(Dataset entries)
________________

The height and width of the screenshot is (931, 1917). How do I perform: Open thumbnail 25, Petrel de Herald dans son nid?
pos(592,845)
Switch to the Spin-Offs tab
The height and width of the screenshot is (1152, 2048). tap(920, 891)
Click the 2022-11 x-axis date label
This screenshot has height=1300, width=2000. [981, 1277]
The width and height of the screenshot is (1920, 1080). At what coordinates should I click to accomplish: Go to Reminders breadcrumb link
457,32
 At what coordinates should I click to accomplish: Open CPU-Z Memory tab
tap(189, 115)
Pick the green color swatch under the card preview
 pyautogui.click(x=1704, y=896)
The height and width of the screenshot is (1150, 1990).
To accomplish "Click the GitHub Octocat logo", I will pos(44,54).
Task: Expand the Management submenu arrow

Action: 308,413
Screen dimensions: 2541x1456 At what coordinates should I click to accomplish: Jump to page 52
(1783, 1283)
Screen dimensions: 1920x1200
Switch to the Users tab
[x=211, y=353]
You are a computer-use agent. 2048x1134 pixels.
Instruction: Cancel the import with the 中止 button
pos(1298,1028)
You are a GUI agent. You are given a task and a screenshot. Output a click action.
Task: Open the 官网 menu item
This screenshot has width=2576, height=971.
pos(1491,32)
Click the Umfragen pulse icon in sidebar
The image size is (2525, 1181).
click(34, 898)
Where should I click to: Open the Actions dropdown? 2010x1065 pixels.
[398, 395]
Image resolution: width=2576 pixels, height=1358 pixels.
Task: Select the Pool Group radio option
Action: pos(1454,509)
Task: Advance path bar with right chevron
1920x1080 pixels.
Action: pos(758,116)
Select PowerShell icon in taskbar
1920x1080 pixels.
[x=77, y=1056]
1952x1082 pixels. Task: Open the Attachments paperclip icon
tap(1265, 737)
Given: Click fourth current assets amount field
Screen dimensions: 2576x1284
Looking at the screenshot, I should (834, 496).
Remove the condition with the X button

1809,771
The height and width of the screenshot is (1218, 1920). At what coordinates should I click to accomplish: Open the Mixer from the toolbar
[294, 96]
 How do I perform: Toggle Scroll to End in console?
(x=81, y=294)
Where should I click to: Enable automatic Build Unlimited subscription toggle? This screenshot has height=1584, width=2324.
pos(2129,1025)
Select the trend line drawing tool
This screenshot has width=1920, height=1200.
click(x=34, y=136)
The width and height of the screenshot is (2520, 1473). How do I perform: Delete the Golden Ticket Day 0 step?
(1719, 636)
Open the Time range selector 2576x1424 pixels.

________________

• What you have to do: List, from the entries above, every line in which the word "agent" shows up.

• Exercise answer:
You are a computer-use agent. 2048x1134 pixels.
You are a GUI agent. You are given a task and a screenshot. Output a click action.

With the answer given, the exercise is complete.